Background: Fibroblast growth factor 23 (FGF23) is a phosphate-regulating hormone that is secreted in large amounts early in chronic kidney disease. In this cohort, we aimed to investigate the association between serum FGF23 concentration and mortality in patients undergoing peritoneal dialysis (PD).
Methods: Serum FGF23 level was determined by enzyme-linked immunosorbent assay (ELISA) in a large 15-year prospective cohort study of PD patients with stored serum samples at baseline. Kaplan-Meier survival curves and Cox proportional hazards models were performed to characterise the relationship of FGF23 with mortality.

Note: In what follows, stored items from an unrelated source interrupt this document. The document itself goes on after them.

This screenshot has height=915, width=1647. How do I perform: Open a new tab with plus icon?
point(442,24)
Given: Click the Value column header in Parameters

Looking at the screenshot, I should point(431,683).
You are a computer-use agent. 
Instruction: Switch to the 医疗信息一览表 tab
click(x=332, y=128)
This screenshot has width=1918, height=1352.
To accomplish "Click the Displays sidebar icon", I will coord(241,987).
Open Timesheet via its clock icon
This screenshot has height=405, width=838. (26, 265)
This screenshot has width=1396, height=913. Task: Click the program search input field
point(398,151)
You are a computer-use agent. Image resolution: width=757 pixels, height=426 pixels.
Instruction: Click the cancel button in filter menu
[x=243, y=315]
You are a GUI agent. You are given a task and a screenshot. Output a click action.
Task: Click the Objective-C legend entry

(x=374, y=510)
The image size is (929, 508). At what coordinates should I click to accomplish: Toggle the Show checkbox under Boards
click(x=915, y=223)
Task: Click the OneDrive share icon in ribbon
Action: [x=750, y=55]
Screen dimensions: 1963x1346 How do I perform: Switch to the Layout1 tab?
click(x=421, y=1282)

Results: A total of 737 incident PD patients were analysed. The baseline median FGF23 concentration was 683.2 (518.5-896.2) pg/mL. Age, serum phosphorus, high-density lipoprotein cholesterol and high-sensitivity C-reactive protein were independently correlated with serum FGF23 concentration. During a median follow-up of 66.7 (41.1-95.4) months, 171 of the 737 participants (23.2%) died, including 84 (49.1%) cardiovascular disease-related and 50 (29.2%) infection-related deaths. Multivariable Cox regression analysis showed that the adjusted hazard ratios of the highest tertile of serum FGF23 compared with those in the lowest tertile were 1.36 (95% confidence interval (CI): 0.89-2.07; p = 0.154), 0.75 (95% CI: 0.40-1.38; p = 0.353) and 2.66 (95% CI: 1.15-6.15; p = 0.022) for all-cause, cardiovascular disease-related and infection-related mortality, respectively.
Conclusion: High serum FGF23 concentration is associated with a higher risk of infection-related death for incident PD patients.
Keywords: Cohort study; fibroblast growth factor 23; mortality; peritoneal dialysis.